えひめ丸の船主・愛媛県は自身の県弁護団を33被害家族の人身被害の弁護団としても受注させました。北 健一氏は「県弁護団に被害家族を相乗りさせる流れは、事故2ヶ月後の米海軍、外務省、愛媛県副知事の秘密会談と、その直後の宇和島での米海軍・愛媛県・県弁護団の合同説明会を契機として作られた」と書いています。
この相乗りは、被害者と加害者の弁護を同時に引き受けてはいけないという“利益相反”のルールを犯すものでした。県はこうして自己の責任を問われることなく、またえひめ丸の構造上の問題点が議論されることもなく、事件は終わってしまったのです。

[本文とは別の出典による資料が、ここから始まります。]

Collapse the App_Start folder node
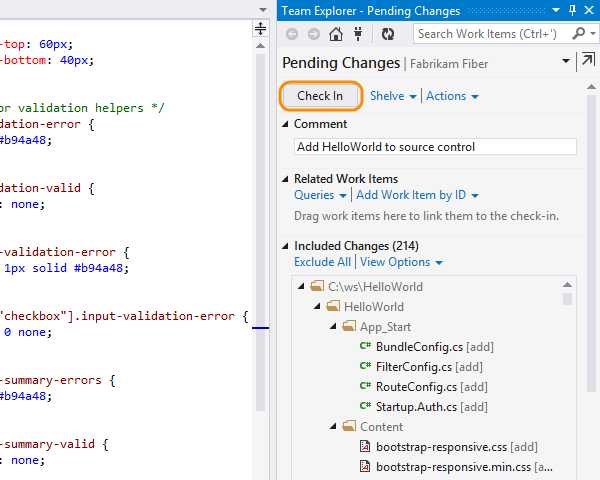Image resolution: width=600 pixels, height=480 pixels. click(334, 327)
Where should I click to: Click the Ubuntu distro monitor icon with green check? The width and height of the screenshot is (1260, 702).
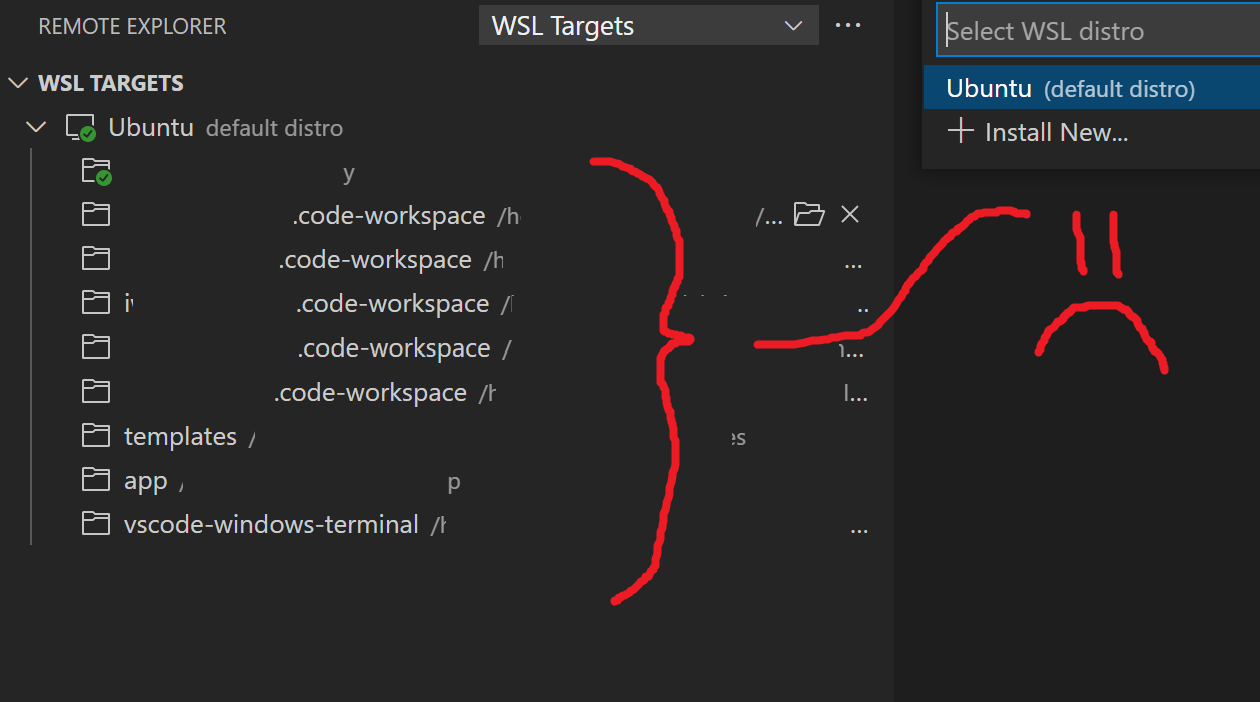point(80,126)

さらに、愛媛県の主導によって、米海軍相手にどんな補償交渉の道があるかを、米海軍の弁護士たちによって被害家族に説明させると言うことがおこなわれました。米海軍の利益を最大限に守る責務を負った米海軍の弁護士が、他方で、被害者に対し十分な補償を得るための方法を説明するという“利益相反”の立場におかれたのです

潜水艦グリーンビルのワドル艦長は海軍のキャリアを失いましたが、彼は軍法会議にかけられたわけではなく、太平洋艦隊司令官の「審問委員会」にかけられただけでした。海上の安全を十分確認もせずに緊急浮上をおこなうなどといった「見せ物」的な操縦と「招待客ツアー」とは関係なかったのかも問われることはありませんでした

在日米軍の起こした事件は、日米安保条約と地位協定にもとづき、防衛施設庁が処理に当ります。同庁の姿勢は、しばしば「米軍」べったりと揶揄されます。安保の適用外のハワイで起きた「えひめ丸」事件では、県弁護団が防衛施設庁の役割を果たしました。「日本の政治や弁護士倫理のあり方を含め、問題をあいまいにしたままでは犠牲者たちは浮かばれません。」「外国の基地を置く国は本当の意味で自由になれない」という言葉をもう一度かみしめたい。